В указанном им месте обнаружился классический жестяной умывальник (давишь на торчащий снизу штырь – и тебе на руки течёт струйка воды), подвешенный на стене над полупустой металлической бочкой. Рядом стояла вторая бочка, поменьше, с чистой, но холодной водой и металлическим ковшиком. Самообслуживание. Налил ковшом воды в умывальник – и пользуйся. Ну, или прямо ковшом из бочки зачерпывай…
На краю полупустой бочки была прицеплена помятая проволочная мыльница с обмылочком хозяйственного мыла, а на стенке ангара, рядом с умывальником, висело на гвоздике относительно чистое вафельное полотенце. Здешний сервис был прямо-таки на уровне «полторы звезды»…
Обрадованная Клава немедленно вытряхнула из чемодана свои многочисленные туалетные принадлежности и пошла умываться. Умывшись, она достала из сумочки зеркальце и косметичку и, сев за стол, начала наводить красоту на физиономию.
Это заняло её очень надолго, а мне оставалось только сидеть на табуретке или слоняться по ангару, где не было ничего интересного, кроме самолёта, который нам запретили трогать. Прошло ещё около часа, прежде чем в ангаре появились с недовольным видом чрезвычайно занятых людей, которых оторвали от архиважного дела (подозреваю, что на самом деле им банально не дали поспать), трое техников в тёмно-синих спецовках и беретках.

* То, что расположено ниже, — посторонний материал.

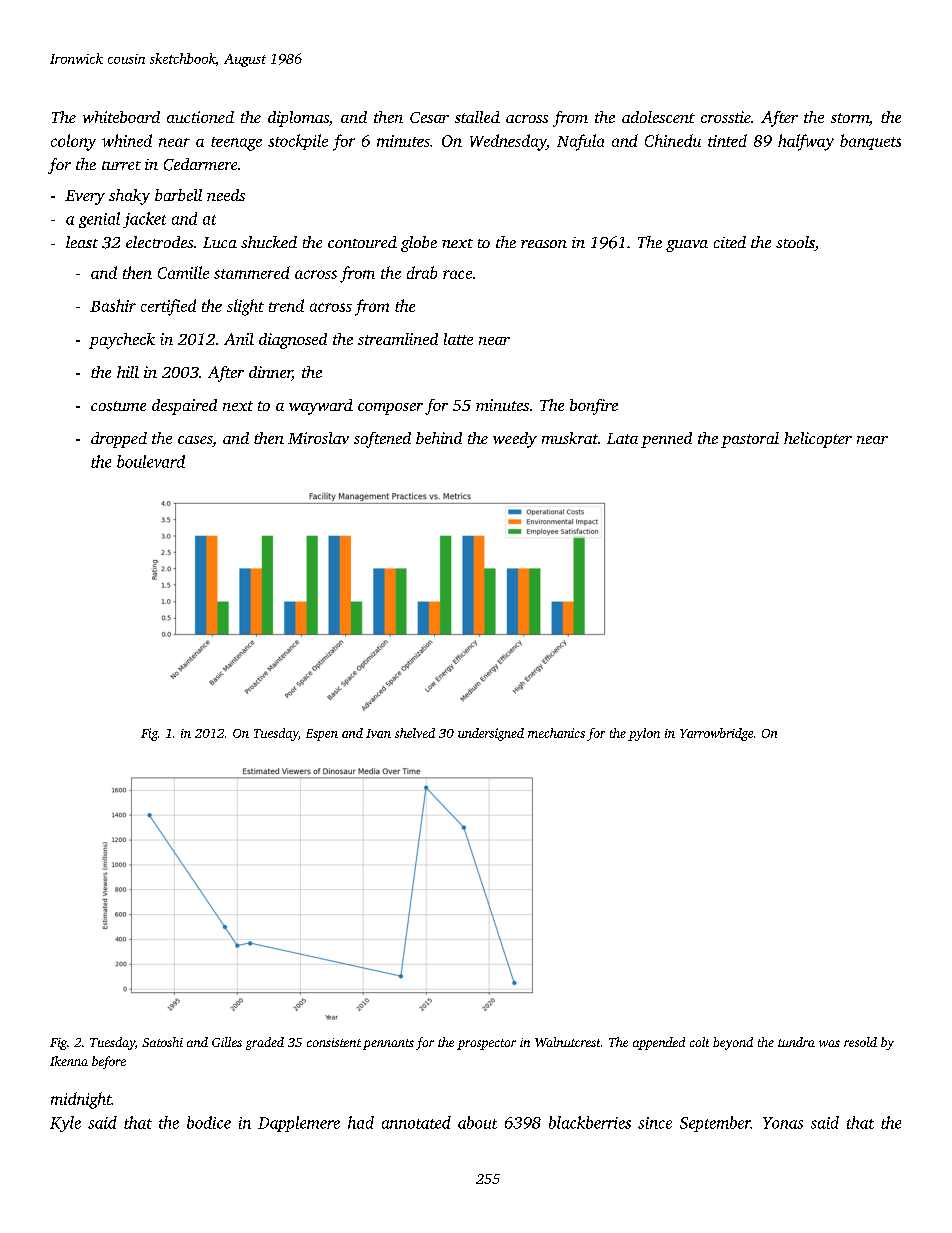  Describe the element at coordinates (144, 220) in the image. I see `jacket` at that location.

Ругаясь вполголоса, они закрепили на носу Ил-28, на уровне кабины штурмана, вторую стремянку, после чего открыли верхний люк штурманской кабины и нижний люк хвостовой стрелковой точки. Потом технари покинули ангар, но, судя по поплывшему вокруг аромату дешёвого табака (навскидку – или «Прима» или «Беломор»), они просто вышли перекурить на свежий воздух.
Спустя некоторое время наконец пришёл и капитан Ядренцев, уже более чем суровый, деловой, застёгнутый на все пуговицы и в кожаном лётном шлеме с овальными очками на лбу.

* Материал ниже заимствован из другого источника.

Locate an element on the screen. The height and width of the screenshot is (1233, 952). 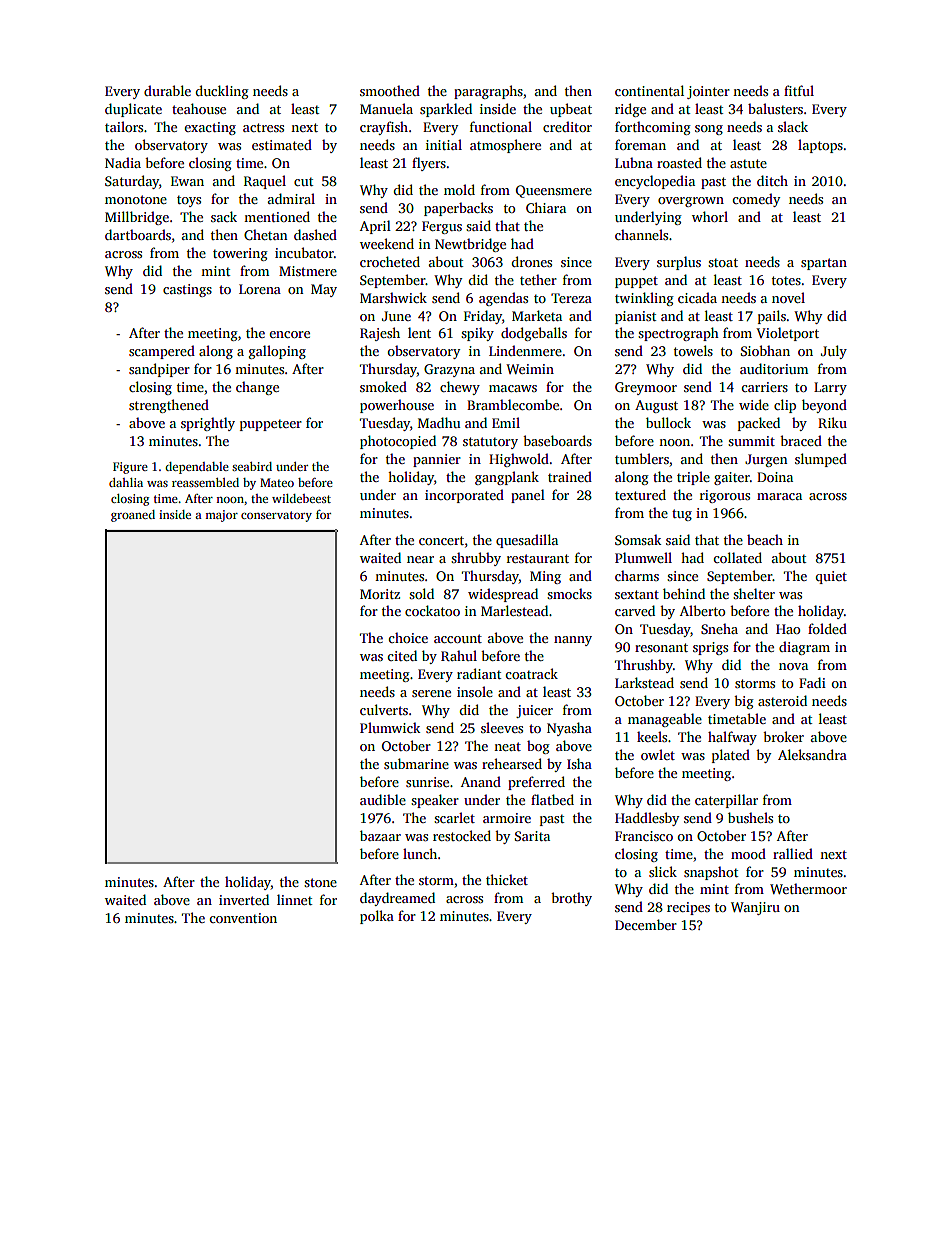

– Ну и чего встали, товарищи пассажиры? – спросил он нас с Клаудией с иронической интонацией дежурного на железнодорожном вокзале в каком-нибудь заштатном Бижбуляке.
– Милости просим грузиться в авиалайнер. Сами извольте лезть вперёд, а багаж – в хвост!
Я закинул свой обшарпанный рюкзак и аккуратный Клавин чемодан в кабину стрелка, а потом помог своей спутнице залезть в передний отсек бомбардировщика. Глядя, как Клава карабкается туда на своих каблуках, поскальзываясь на узких ступенях стремянки (техники тут же прервали стихийный перекур и, разом вернувшись в ангар, тоже смотрели этот цирковой аттракцион и, как мне показалось, с нескрываемым удовольствием), я невольно вспомнил известное выражение «раньше у меня было гладкое лицо и мятая юбка, а теперь наоборот». Что-что, а уж юбку моя элегантная «переводчица» за последние сутки измяла качественно, а ни утюга, ни времени на глажку у нас по-прежнему не было.